SPRINGFIELD, Ill. (WMBD) — After the Jan. 6 insurrection of the U.S. Capitol, Illinois State Rep. Tim Butler (R-Springfield) is calling on the Republican party to wipe out any similar problems the party currently has.
“My hope is that those of us in the Republican party can own this because this was a rally that was at the behest of the President who is a member of our party. We need to make sure we root out any trouble that we have and make sure people understand this isn’t tolerated in our democracy, we can’t have this. Hopefully going forward it’s something we never see again,” Butler said.
Butler had worked at Capitol Hill for many years and said he was saddened to see what happened on Jan. 6. He said the current reports we’re hearing about potential future violence are concerning and denounced the violence we saw nearly two weeks ago.
“There’s a reason there are National Guard troops surrounding our State Capitol and State Capitols around the country, and 25,000 National Guard troops in Washington D.C. because of legitimate threats,” Butler said. “I worked for Congress for almost 20 years, I worked for Ray LaHood for 14 years, I worked for Capitol Hill when I get out of college, I’ve worked on the floor of the House of Representatives.”
Butler strongly opposed Illinois HB 3653, which is a historic criminal justice reform bill, saying he and his colleagues did not have enough time to review the bill before voting on it.
“It’s an important issue.
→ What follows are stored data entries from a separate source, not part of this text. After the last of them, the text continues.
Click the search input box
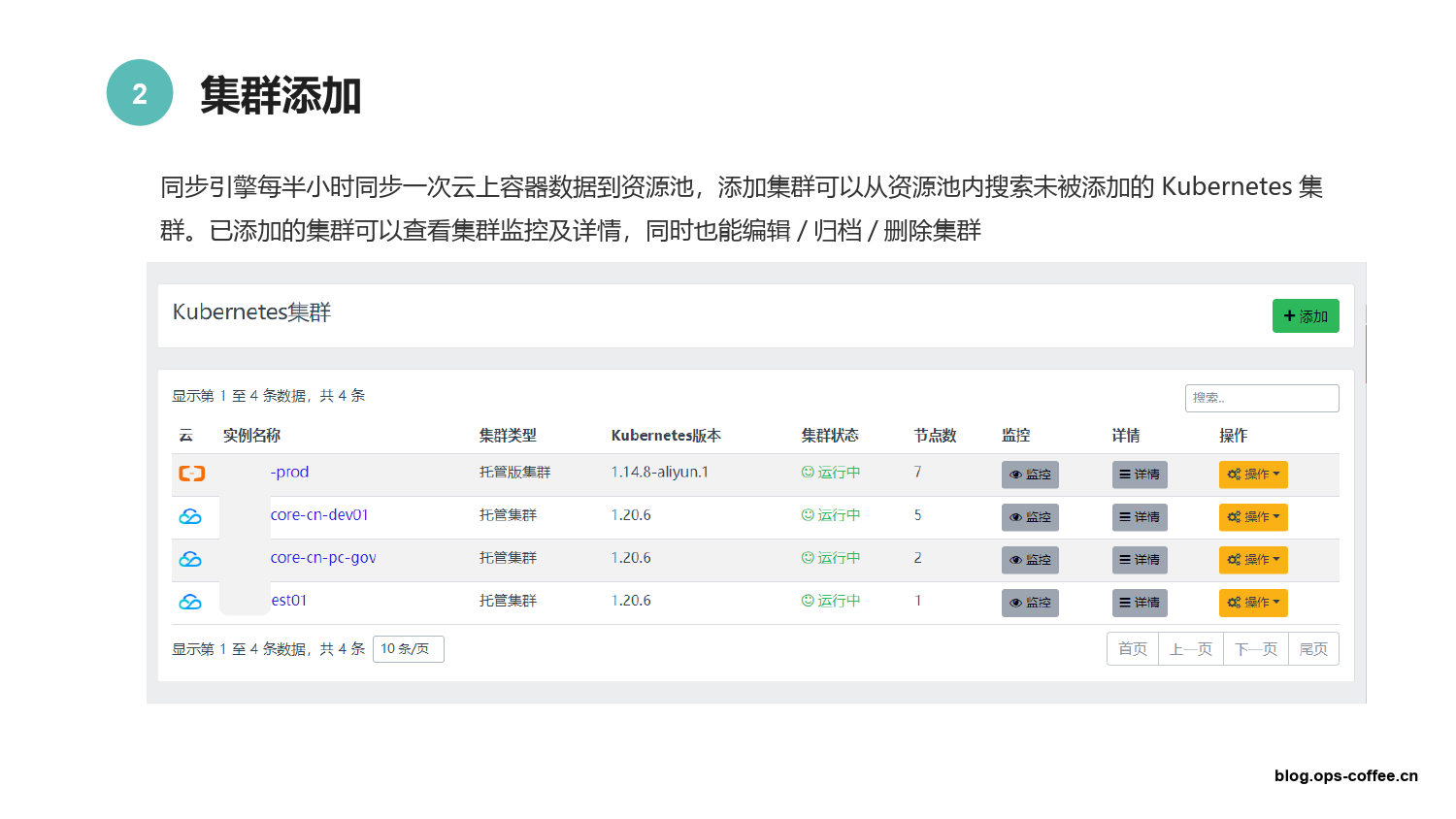 pos(1262,398)
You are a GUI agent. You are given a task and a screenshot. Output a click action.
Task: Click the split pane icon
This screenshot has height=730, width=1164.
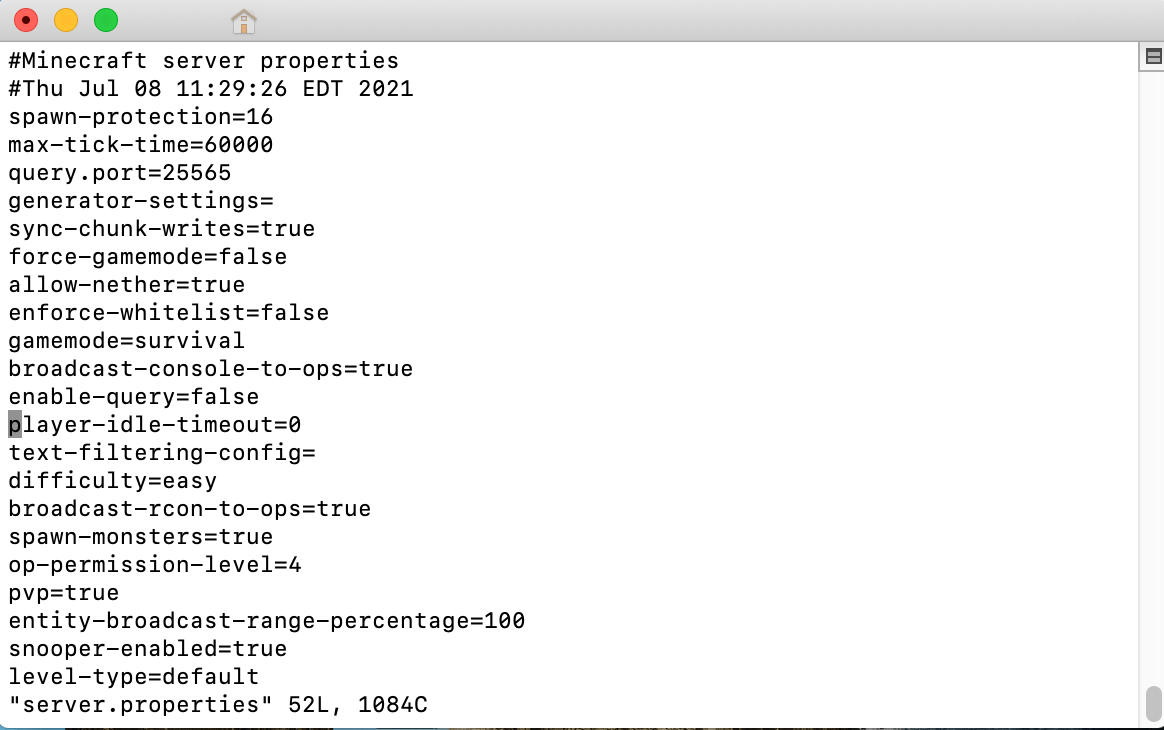point(1152,57)
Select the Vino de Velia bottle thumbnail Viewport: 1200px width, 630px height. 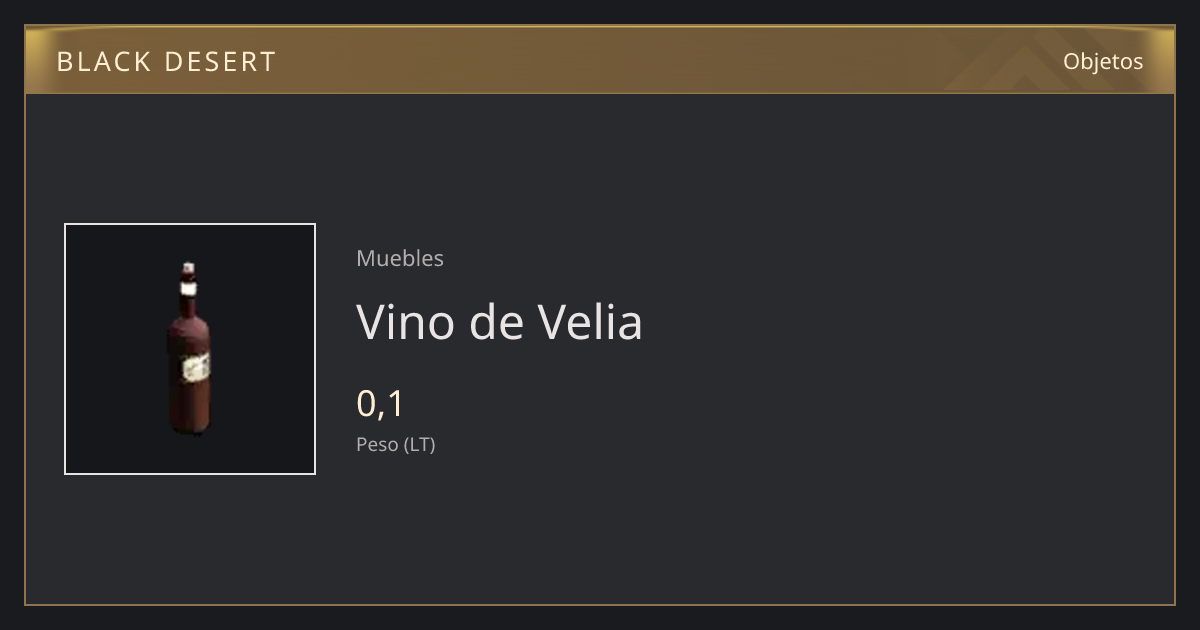pyautogui.click(x=190, y=349)
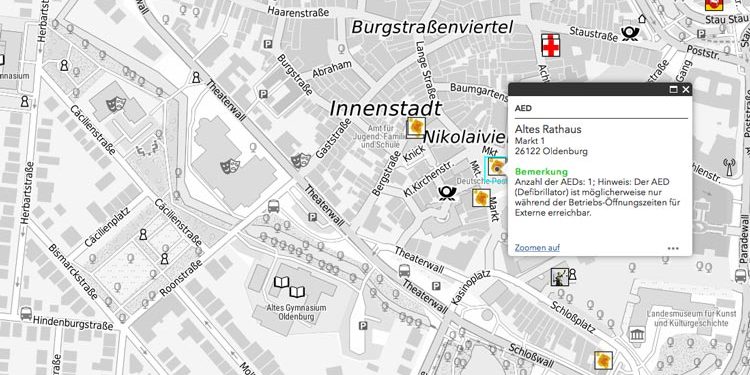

Unfortunately, the way number one that it was managed, where this piece of legislation was passed in the House, literally in the waning minutes of the 101st General Assembly, isn’t the way to do it,” Butler said. “I think the process was flawed. We didn’t have enough time to discuss enough input from a lot of the advocates on a good process. Other states have done these types of things, and it’s taken a few years to get to what happened in just a few days in Springfield this past week.”
Butler said the bill did “get better” over the week, but said he still has concerns with eliminating cash bail and having anonymous complaints against officers that could “lead to issues.”
“Now people have to sign an affidavit if they have a complaint about an officer,” Butler said. “I think there was much more work to be done on this issue, but unfortunately it was pushed through at the last minute and now it sits on Gov. Pritzker’s desk.”
Gov. J.B. Pritzker proposed on Jan. 8 for a federal tax decoupling to save the state millions of dollars. Butler said the General Assembly disagreed with Pritzker’s approach, and said we might be getting more federal relief once President-elect Biden takes office.
“If we have federal resources coming down the pike, which could be more under President Biden in a few weeks, then we need to take a look at that,” Butler said.
Butler said Pritzker was “largely absent” in any discussions at the General Assembly and now needs to get the legislative leaders together to fix all budget problems the State faces both this year and next.